Depending on the problems that are found in dpu-agent logs, it can be useful
to check other logs that are available on the DPU. Examples are
- `nl2doca` logs: `{machine_id="fm100ds02e5g65099ov37rmho1gnge0c99ihdisvluo4fls1ba3br9bksg0", log_file_path="/var/log/doca/hbn/nl2docad.log"}`
- `syslog`: `{machine_id="fm100ds02e5g65099ov37rmho1gnge0c99ihdisvluo4fls1ba3br9bksg0", log_file_path="/var/log/doca/hbn/syslog"}`
- `nvue` logs
- `frr` logs

## Potential Mitigations

### Power Cycling the Host

**⚠️ Note that while a tenant uses a Machine as an instance, powercycling the Host will interrupt
their workloads. Only perform these step if its clear that the Tenant no longer requires the Machine (is stuck in termination), or if the Tenant agrees with this action.**

If the DPU is unresponsive, powering off the Host and back on can help. This will
restart the DPU.

The Host can be powercycled using the Explored-Endpoint view in the Admin Web UI, The DPU Machine details page will link to the explored endpoint by clicking on the DPU BMC IP.

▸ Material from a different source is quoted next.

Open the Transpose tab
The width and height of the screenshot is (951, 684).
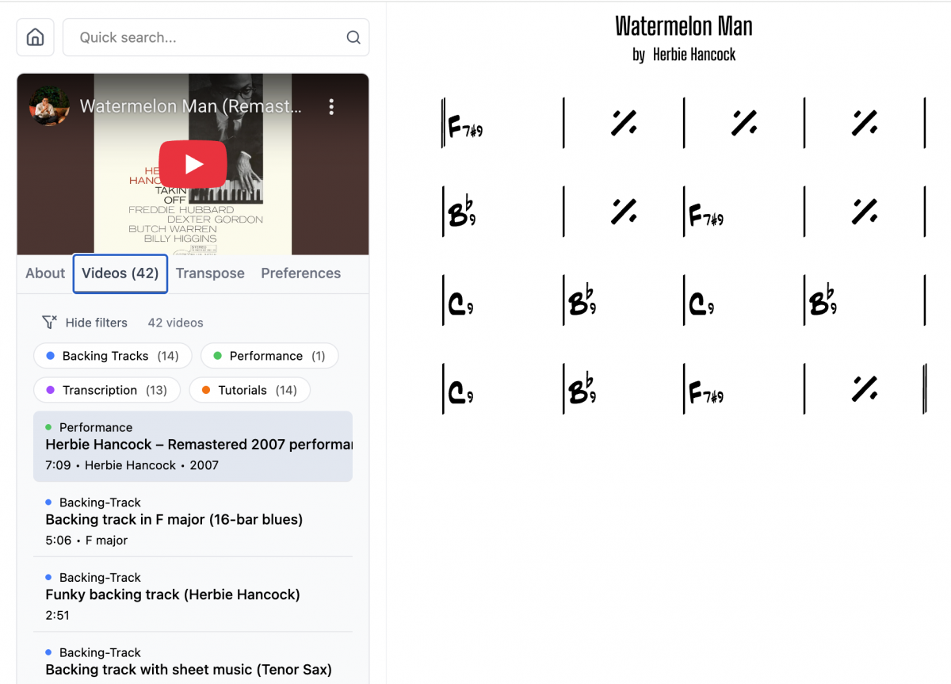click(210, 273)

### Restarting forge-dpu-agent

If forge-dpu-agent is not even started, then it needs to be started (`systemctl enable forge-dpu-agent.service`).
This should however never be necessary, since the agent gets restarted on all
crashes.

If `forge-dpu-agent` should just be restarted, use
```
systemctl restart forge-dpu-agent.service
```

### Reloading forge-dpu-agent configurations

In rare situations, it might be useful to restart forge-dpu-agent using latest
dpu-agent systemd config files. To do so:
```
systemctl daemon-reload
systemctl restart forge-dpu-agent.service
```

## Mitigations for specific Health Probe Alerts

### `BgpStats`

The BgpStats health probe indicates that BGP peering with the TOR or route server
is not successful. This might either indicate a link issue or a configuration issue.
The BGP details can be checked on the DPU using
```
sudo crictl exec -ti $(sudo crictl ps |grep doca-hbn |awk '{print $1}') vtysh -c 'show bgp summary'
```

{/* TODO: Provide more details on the next steps here */}

### `ServiceRunning`

Indicates that mandatory DPU services are not running. Next steps in the investigation
can be to check whether the HBN container is running on the DPU (`crictl ps` should
show `doca-hbn` container), and to search for associated logs.

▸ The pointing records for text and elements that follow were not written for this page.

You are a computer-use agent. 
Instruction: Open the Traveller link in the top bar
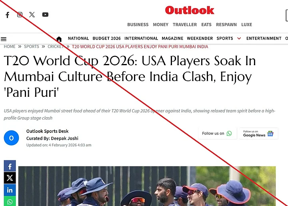click(x=184, y=25)
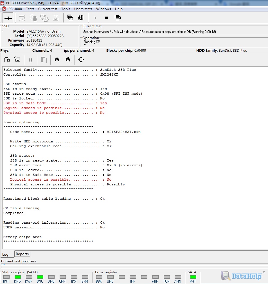Click the task list icon beside stop
The width and height of the screenshot is (268, 284).
tap(118, 18)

### `DhcpRelay`/`DhcpServer`

Indicates that the DHCP Relay or Server that NICo deploys on the DPU in order
to respond to the DHCP requests from the Host are not running as intended.
In these conditions, the Host would not be able to boot since nothing would respond
to the DHCP request.

Next steps in the investigation would be to check `forge-dpu-agent` logs for details.

### `PostConfigCheckWait`

This alert is only raised for a brief time after each configuration change in order
to wait for the configuration to settle on the DPU. The alert should always settle
down after less than a minute. In case the alert keeps raised, it can indicate
that new configurations are applied in every dpu-agent eventloop iteration. In this
case it would need to be debugged what in the configurations changed, and the
source of the unnecessary configuration changes would need to be fixed.